Speaking before leaders of South Korea’s business sector, Dominguez said prudent fiscal management, a manageable debt service load and more robust revenues are expected to improve the Philippines’ sovereign credit ratings and further enhance its capability to finance over the medium term its economic strategy anchored on an aggressive infrastructure program.
Dominguez said South Korea’s role in the Philippines’ rapid growth is best demonstrated by its funding support for two key “Build, Build, Build” projects—the Panguil Bay Bridge in northern Mindanao and a new International Container Port in Cebu, which are both scheduled to begin this year and due for completion by 2020.

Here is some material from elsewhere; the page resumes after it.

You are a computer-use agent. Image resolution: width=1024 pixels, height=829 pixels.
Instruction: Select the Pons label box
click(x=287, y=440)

South Korea is also the Philippines’ sixth largest source of official development assistance (ODA), with loans and grants amounting to $570.6 million as of December 2017; a top source of tourists for the past three years; and the country’s fifth major trading partner, Dominguez said.

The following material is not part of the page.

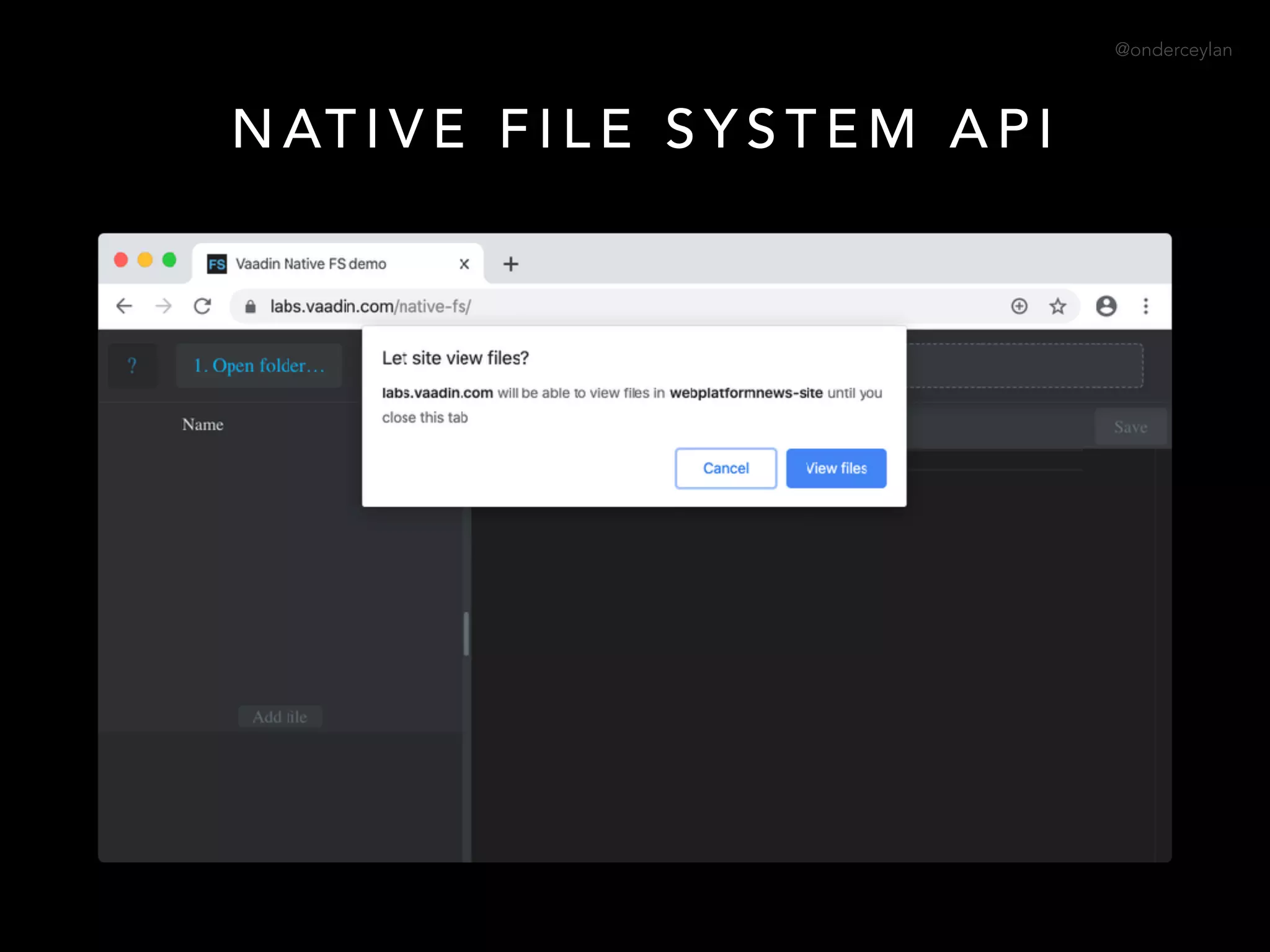Click the 1. Open folder… button
Viewport: 1270px width, 952px height.
pyautogui.click(x=259, y=366)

In 2017, 1.6 million Koreans visited the Philippines, representing a quarter of total foreign tourist arrivals and an increase of 9 percent over the previous year. Total bilateral trade with South Korea in 2017 amounted to $10.61 billion.
“We have long admired South Korea’s sterling achievement in economic development. We know that there are many complementarities between our two economies. We are confident our trade and investment relationship can grow more robust in the coming period,” Dominguez said during the Korea Business Forum held at the Lotte Hotel here.
Dominguez said the Duterte administration’s economic strategy of investing heavily in infrastructure and implementing tax reform to support this aggressive spending program while making the tax system simpler, fairer and more efficient for both individuals and businesses was similar to what Korea had done in a period of over three decades to sustain its high growth trajectory.
“I am sure you in Korea are very familiar with this type of economic growth because this was what you did in the 70's and 80's --- you invested a lot of money in your own infrastructure, and that's why you are where you are today,” Dominguez said.
As for tax reform, “all of these were done by South Korea, again, in the 70s, 80s and 90s,” Dominguez said.
To expand trade and investment relations with South Korea and other countries, Dominguez said the Philippines is committed to improving the ease of doing business, respect the sanctity of contracts, and promote a more conducive climate for investments.
Dominguez said the tight spreads of the Philippines’ bond issuances indicate confidence in the sound fiscal and debt management of the Duterte administration as he recalled that when the government issued 10-year dollar denominated bonds in January, its spread was 37.8 basis points (bps) over the US Treasuries, while its maiden “Panda” bond float last March had an even tighter spread of only 35 bps over the benchmark.
The tight spread of 37.8 bps of the dollar-denominated bonds was better than the 67 bps spread in 2017 and the 103 bps in the last year of the Aquino administration, Dominguez noted.
“We are also planning to issue ‘Samurai’ bonds this year,” Dominguez said. “We are now in the process of evaluating the right bond structure and studying the execution procedure and documentary requirements needed for the issuance.”
Further underlining the strong investor confidence in the Philippine economy was the impressive net inflow of $1.5 billion in foreign direct investments (FDIs) in the first two months of 2018, which surpassed the figure recorded for the same period last year by 52.6 percent.
Dominguez said the higher volume of FDIs supports the Duterte administration’s efforts to shift the economy to investments-led growth so as to provide meaningful employment to its young, skilled workforce, which would emerge as “our economy’s comparative advantage into the long future.”
The government is also revisiting its Foreign Investments Negative List (FINL) to open more areas for joint ventures and direct investments, reviewing its procedures to reduce red tape and shorten approval time for business start-ups, and exploring possibilities for expanded e-governance using digital technologies, Dominguez said.
Dominguez also informed Korean investors that just a couple of weeks ago, President Duterte signed the Ease of Doing Business Law, which creates a unified business application form and a central business portal to make it easier to open or renew businesses, and mandates a zero-contact policy to reduce official corruption.
President Duterte has also made the country a safer place for investors, with high campaign against corruption and criminality leading to a decrease in crime volume by 21.86 percent since the start of his administration, Dominguez said.
“The President believes a more law-abiding society is indispensable to achieving economic growth,” he added.